REQUIREMENT: Copy word for word, please, the lines of the entries below running from the one containing "The image size is (805, 771)." to the one containing "Viewport: 720px width, 960px height.", both ends included.

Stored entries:
--- START ---
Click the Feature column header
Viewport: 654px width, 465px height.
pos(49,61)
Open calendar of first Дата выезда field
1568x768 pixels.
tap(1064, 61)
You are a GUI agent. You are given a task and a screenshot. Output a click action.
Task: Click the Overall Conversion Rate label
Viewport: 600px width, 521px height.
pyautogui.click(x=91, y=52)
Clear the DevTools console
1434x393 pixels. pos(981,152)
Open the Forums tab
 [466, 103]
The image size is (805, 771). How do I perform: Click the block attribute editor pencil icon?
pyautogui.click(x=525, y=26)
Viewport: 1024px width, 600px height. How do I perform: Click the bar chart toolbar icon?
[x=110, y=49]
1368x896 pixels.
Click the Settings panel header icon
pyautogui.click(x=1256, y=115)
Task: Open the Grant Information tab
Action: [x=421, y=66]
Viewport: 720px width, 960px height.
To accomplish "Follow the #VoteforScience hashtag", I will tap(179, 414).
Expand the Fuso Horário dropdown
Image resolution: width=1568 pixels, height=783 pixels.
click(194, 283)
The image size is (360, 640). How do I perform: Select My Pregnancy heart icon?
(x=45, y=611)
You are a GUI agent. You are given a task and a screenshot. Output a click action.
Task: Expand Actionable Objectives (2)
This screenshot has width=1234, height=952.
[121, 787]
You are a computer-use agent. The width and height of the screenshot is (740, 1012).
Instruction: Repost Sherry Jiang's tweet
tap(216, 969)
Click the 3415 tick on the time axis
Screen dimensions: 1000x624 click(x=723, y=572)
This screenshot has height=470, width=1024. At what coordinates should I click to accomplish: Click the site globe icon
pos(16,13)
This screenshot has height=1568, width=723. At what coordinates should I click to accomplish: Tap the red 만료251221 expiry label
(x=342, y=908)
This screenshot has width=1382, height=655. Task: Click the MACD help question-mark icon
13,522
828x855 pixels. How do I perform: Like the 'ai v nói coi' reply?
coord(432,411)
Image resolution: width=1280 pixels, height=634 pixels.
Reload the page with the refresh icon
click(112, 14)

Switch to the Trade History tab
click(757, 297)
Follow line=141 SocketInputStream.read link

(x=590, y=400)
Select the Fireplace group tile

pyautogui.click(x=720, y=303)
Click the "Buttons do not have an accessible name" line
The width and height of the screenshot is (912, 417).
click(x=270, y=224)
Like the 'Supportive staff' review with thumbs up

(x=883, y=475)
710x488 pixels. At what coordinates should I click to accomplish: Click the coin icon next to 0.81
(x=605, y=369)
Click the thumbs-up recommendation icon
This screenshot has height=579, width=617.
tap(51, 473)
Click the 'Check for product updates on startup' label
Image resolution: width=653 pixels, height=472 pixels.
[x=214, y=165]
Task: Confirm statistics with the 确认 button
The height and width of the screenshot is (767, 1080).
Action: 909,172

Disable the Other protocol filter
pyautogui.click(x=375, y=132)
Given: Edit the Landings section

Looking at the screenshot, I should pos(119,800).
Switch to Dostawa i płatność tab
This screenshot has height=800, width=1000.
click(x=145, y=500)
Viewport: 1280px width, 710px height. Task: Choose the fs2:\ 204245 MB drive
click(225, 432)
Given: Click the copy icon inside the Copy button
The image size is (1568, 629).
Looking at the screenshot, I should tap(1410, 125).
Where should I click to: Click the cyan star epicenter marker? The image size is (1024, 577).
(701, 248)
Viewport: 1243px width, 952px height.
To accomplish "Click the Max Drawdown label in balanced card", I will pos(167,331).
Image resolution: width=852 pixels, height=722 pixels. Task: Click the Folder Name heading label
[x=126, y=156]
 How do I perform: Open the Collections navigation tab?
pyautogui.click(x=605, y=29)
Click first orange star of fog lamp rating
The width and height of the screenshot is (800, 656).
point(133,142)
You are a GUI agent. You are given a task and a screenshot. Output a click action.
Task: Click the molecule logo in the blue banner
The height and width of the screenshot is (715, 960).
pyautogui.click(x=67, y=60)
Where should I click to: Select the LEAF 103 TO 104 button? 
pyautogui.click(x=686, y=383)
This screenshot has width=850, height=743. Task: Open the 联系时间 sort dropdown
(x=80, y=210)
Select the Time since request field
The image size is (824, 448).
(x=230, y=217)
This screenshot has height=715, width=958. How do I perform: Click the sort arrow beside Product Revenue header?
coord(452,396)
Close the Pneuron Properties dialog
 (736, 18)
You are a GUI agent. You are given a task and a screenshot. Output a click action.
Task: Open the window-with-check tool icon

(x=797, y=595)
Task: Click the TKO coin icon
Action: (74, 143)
--- END ---
RESPONSE BOX:
The image size is (805, 771). How do I perform: Click the block attribute editor pencil icon?
pyautogui.click(x=525, y=26)
Viewport: 1024px width, 600px height. How do I perform: Click the bar chart toolbar icon?
[x=110, y=49]
1368x896 pixels.
Click the Settings panel header icon
pyautogui.click(x=1256, y=115)
Task: Open the Grant Information tab
Action: [x=421, y=66]
Viewport: 720px width, 960px height.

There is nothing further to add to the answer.